Why is the assigned stack frame size is different for malloc() and normal array declaration?

Question

I have two very simple recursive C programs. I was checking the stack frame size assigned by the system to each recursive frame. But I came across something I did not understand.

• When I create a local array with size 5 in the recursive function, then the system assigns 48 bytes to each frame.

• When I create a pointer and assign the same amount of memory with size*sizeof(), then the system assigns 32 bytes to each frame.

The way I check is, I compile my C code into assembly and see the bytes allocated. My guess for the difference is that malloc assigns from heap and normal array declaration assigns from the stack. So I am thinking these two memory parts might have different procedures?

I was expecting the memory allocated to be the same but they are different.

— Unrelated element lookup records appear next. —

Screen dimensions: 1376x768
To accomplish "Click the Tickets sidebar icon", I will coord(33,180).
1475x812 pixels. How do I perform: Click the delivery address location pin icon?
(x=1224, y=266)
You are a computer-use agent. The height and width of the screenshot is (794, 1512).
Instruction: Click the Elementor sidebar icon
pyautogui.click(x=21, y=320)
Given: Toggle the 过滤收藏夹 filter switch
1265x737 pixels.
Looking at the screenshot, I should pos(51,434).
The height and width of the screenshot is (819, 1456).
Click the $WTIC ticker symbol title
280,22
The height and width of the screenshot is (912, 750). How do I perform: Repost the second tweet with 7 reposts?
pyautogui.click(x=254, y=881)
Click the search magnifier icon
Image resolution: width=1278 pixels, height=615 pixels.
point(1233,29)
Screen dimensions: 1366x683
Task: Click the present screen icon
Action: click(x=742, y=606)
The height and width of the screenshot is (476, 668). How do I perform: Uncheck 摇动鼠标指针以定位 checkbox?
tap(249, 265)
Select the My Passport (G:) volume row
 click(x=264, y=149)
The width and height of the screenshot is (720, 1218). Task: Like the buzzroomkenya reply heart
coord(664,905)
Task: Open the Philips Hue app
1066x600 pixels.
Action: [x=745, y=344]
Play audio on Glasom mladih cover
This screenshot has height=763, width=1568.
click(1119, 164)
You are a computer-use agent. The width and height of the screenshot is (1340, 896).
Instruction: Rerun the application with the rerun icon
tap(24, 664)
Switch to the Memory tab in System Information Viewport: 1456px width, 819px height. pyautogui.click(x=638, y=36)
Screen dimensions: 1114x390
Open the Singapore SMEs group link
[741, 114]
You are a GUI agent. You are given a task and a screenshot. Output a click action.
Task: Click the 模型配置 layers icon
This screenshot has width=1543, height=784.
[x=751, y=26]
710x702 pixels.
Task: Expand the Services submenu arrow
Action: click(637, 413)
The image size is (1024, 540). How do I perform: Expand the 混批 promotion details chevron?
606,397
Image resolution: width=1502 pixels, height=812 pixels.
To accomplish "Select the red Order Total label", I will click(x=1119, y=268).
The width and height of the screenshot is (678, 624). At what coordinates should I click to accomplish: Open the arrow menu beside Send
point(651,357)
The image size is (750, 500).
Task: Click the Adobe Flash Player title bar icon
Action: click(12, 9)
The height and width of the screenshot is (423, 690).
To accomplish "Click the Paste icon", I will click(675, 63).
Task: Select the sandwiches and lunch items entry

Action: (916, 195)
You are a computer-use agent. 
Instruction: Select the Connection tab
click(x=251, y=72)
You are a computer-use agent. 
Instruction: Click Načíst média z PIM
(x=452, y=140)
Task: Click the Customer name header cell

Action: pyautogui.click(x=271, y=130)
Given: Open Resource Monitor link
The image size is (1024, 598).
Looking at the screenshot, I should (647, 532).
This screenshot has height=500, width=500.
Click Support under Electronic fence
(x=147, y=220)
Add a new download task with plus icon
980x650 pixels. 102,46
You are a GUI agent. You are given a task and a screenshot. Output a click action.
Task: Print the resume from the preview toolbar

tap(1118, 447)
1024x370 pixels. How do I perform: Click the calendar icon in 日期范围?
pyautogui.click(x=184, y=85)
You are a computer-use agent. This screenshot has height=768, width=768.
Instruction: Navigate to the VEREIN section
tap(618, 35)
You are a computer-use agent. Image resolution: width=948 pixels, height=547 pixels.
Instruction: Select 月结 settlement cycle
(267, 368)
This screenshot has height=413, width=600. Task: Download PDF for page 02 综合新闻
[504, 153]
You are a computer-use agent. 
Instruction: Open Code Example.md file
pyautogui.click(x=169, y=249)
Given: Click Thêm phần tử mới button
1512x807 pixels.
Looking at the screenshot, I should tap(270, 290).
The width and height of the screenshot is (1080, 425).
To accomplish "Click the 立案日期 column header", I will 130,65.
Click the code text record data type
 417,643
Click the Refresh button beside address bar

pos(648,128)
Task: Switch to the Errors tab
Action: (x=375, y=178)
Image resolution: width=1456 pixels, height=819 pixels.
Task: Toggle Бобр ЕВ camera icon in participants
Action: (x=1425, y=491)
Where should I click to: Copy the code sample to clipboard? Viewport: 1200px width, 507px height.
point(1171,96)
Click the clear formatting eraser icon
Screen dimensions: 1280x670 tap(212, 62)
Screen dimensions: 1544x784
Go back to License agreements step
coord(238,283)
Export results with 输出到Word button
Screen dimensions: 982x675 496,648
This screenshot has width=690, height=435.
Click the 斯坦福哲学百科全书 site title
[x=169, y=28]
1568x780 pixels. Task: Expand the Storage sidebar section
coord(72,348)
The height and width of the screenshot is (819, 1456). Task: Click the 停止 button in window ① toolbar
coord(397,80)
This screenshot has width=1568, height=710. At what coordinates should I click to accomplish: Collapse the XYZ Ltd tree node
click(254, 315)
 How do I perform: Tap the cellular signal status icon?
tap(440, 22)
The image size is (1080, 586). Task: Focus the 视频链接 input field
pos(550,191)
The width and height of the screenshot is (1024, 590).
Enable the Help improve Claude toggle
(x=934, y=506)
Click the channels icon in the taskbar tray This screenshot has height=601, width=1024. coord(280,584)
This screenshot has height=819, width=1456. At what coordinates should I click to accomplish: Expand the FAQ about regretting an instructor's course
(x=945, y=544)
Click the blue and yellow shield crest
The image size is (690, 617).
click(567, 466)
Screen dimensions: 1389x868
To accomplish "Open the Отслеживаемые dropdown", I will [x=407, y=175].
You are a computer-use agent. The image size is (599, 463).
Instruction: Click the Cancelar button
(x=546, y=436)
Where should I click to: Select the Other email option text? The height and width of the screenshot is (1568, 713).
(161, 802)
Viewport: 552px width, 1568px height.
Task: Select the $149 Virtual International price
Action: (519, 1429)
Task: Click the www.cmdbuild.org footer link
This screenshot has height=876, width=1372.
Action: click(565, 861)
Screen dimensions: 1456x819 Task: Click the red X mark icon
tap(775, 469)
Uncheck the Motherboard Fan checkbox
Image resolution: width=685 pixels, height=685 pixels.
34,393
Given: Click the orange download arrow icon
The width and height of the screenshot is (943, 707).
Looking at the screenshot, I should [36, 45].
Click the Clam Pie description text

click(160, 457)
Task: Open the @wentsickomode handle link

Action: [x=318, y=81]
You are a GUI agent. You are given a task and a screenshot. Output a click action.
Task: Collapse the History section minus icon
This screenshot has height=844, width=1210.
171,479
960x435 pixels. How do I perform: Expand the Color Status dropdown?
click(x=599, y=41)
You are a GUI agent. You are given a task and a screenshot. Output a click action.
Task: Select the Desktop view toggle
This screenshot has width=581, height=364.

I call them from the main function.

void RecursiveFunction( int n )
{
    int *point;
    point = (int *)malloc(sizeof(int)*5);

    if ( n > 1)
        RecursiveFunction( --n );
    return;
}

and

#include <stdio.h>
#include <stdlib.h>

void RecursiveFunction( int n )
{
    int arr[5];

    if ( recursion_times > 1)
        RecursiveFunction( --n );

    return;
}

Answer 1

Just for completeness:

malloc allocates space from the heap, whereas local variables are allocated on the stack. Assuming an int is 4 bytes, your array takes up 4*5=20 bytes. When you allocate the array using malloc, the actual array isn't part of the stack frame, but the pointer where you restore the address returned by malloc is, which explains why the difference in stack frame size is 20-4=16.